■ The problem
Copy out every line of the material that follows, word for word and unchanged.

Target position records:
## BEGIN
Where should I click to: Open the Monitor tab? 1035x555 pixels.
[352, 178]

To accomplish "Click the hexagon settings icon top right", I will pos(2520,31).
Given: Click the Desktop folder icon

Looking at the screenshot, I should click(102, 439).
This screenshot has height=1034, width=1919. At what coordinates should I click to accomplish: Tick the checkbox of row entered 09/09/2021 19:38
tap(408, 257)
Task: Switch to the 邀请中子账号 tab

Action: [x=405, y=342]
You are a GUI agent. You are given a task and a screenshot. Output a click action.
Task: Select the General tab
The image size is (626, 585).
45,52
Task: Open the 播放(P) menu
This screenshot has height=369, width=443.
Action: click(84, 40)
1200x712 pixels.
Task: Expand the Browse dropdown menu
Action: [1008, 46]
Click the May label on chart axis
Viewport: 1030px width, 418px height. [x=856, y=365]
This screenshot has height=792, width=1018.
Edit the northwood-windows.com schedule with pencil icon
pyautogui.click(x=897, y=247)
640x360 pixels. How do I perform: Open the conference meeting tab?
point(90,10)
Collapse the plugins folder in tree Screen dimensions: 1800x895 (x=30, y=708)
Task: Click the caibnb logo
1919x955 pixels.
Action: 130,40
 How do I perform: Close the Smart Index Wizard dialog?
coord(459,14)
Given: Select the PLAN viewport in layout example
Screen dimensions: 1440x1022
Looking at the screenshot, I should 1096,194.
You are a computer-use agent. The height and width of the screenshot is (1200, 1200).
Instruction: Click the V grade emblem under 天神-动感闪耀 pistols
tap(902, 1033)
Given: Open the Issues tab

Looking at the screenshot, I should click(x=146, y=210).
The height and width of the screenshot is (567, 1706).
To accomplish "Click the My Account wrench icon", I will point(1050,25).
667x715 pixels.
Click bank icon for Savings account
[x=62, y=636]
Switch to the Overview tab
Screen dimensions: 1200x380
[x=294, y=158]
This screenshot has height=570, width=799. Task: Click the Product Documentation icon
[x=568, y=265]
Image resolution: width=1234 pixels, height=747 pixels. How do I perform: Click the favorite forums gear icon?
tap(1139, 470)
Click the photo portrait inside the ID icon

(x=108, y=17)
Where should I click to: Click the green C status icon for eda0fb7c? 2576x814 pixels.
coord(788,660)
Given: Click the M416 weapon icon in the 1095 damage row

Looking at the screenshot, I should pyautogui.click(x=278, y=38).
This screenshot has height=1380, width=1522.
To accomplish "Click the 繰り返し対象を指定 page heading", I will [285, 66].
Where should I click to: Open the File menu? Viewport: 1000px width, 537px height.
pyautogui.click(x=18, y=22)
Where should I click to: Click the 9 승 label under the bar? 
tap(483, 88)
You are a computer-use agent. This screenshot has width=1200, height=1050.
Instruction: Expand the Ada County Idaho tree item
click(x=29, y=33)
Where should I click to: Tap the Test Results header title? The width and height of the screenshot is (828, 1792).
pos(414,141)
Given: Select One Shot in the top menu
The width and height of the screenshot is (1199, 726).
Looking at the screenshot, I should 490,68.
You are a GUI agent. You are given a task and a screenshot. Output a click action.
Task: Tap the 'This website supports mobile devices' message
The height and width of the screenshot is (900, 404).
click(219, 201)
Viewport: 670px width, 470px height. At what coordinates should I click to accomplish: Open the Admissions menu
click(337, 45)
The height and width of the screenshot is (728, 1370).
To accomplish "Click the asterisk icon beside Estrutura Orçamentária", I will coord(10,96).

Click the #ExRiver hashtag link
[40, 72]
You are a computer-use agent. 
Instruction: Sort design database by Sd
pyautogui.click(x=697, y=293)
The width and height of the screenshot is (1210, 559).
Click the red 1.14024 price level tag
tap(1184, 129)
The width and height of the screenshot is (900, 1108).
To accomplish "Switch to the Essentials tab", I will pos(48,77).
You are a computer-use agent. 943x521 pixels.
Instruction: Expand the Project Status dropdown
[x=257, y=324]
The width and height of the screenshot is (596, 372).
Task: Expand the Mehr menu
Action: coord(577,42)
## END
■ Written answer
Where should I click to: Open the Monitor tab? 1035x555 pixels.
[352, 178]

To accomplish "Click the hexagon settings icon top right", I will pos(2520,31).
Given: Click the Desktop folder icon

Looking at the screenshot, I should click(102, 439).
This screenshot has height=1034, width=1919. At what coordinates should I click to accomplish: Tick the checkbox of row entered 09/09/2021 19:38
tap(408, 257)
Task: Switch to the 邀请中子账号 tab

Action: [x=405, y=342]
You are a GUI agent. You are given a task and a screenshot. Output a click action.
Task: Select the General tab
The image size is (626, 585).
45,52
Task: Open the 播放(P) menu
This screenshot has height=369, width=443.
Action: click(84, 40)
1200x712 pixels.
Task: Expand the Browse dropdown menu
Action: [1008, 46]
Click the May label on chart axis
Viewport: 1030px width, 418px height. [x=856, y=365]
This screenshot has height=792, width=1018.
Edit the northwood-windows.com schedule with pencil icon
pyautogui.click(x=897, y=247)
640x360 pixels. How do I perform: Open the conference meeting tab?
point(90,10)
Collapse the plugins folder in tree Screen dimensions: 1800x895 (x=30, y=708)
Task: Click the caibnb logo
1919x955 pixels.
Action: 130,40
 How do I perform: Close the Smart Index Wizard dialog?
coord(459,14)
Given: Select the PLAN viewport in layout example
Screen dimensions: 1440x1022
Looking at the screenshot, I should 1096,194.
You are a computer-use agent. The height and width of the screenshot is (1200, 1200).
Instruction: Click the V grade emblem under 天神-动感闪耀 pistols
tap(902, 1033)
Given: Open the Issues tab

Looking at the screenshot, I should click(x=146, y=210).
The height and width of the screenshot is (567, 1706).
To accomplish "Click the My Account wrench icon", I will point(1050,25).
667x715 pixels.
Click bank icon for Savings account
[x=62, y=636]
Switch to the Overview tab
Screen dimensions: 1200x380
[x=294, y=158]
This screenshot has height=570, width=799. Task: Click the Product Documentation icon
[x=568, y=265]
Image resolution: width=1234 pixels, height=747 pixels. How do I perform: Click the favorite forums gear icon?
tap(1139, 470)
Click the photo portrait inside the ID icon

(x=108, y=17)
Where should I click to: Click the green C status icon for eda0fb7c? 2576x814 pixels.
coord(788,660)
Given: Click the M416 weapon icon in the 1095 damage row

Looking at the screenshot, I should pyautogui.click(x=278, y=38).
This screenshot has height=1380, width=1522.
To accomplish "Click the 繰り返し対象を指定 page heading", I will [285, 66].
Where should I click to: Open the File menu? Viewport: 1000px width, 537px height.
pyautogui.click(x=18, y=22)
Where should I click to: Click the 9 승 label under the bar? 
tap(483, 88)
You are a computer-use agent. This screenshot has width=1200, height=1050.
Instruction: Expand the Ada County Idaho tree item
click(x=29, y=33)
Where should I click to: Tap the Test Results header title? The width and height of the screenshot is (828, 1792).
pos(414,141)
Given: Select One Shot in the top menu
The width and height of the screenshot is (1199, 726).
Looking at the screenshot, I should 490,68.
You are a GUI agent. You are given a task and a screenshot. Output a click action.
Task: Tap the 'This website supports mobile devices' message
The height and width of the screenshot is (900, 404).
click(219, 201)
Viewport: 670px width, 470px height. At what coordinates should I click to accomplish: Open the Admissions menu
click(337, 45)
The height and width of the screenshot is (728, 1370).
To accomplish "Click the asterisk icon beside Estrutura Orçamentária", I will coord(10,96).

Click the #ExRiver hashtag link
[40, 72]
You are a computer-use agent. 
Instruction: Sort design database by Sd
pyautogui.click(x=697, y=293)
The width and height of the screenshot is (1210, 559).
Click the red 1.14024 price level tag
tap(1184, 129)
The width and height of the screenshot is (900, 1108).
To accomplish "Switch to the Essentials tab", I will pos(48,77).
You are a computer-use agent. 943x521 pixels.
Instruction: Expand the Project Status dropdown
[x=257, y=324]
The width and height of the screenshot is (596, 372).
Task: Expand the Mehr menu
Action: coord(577,42)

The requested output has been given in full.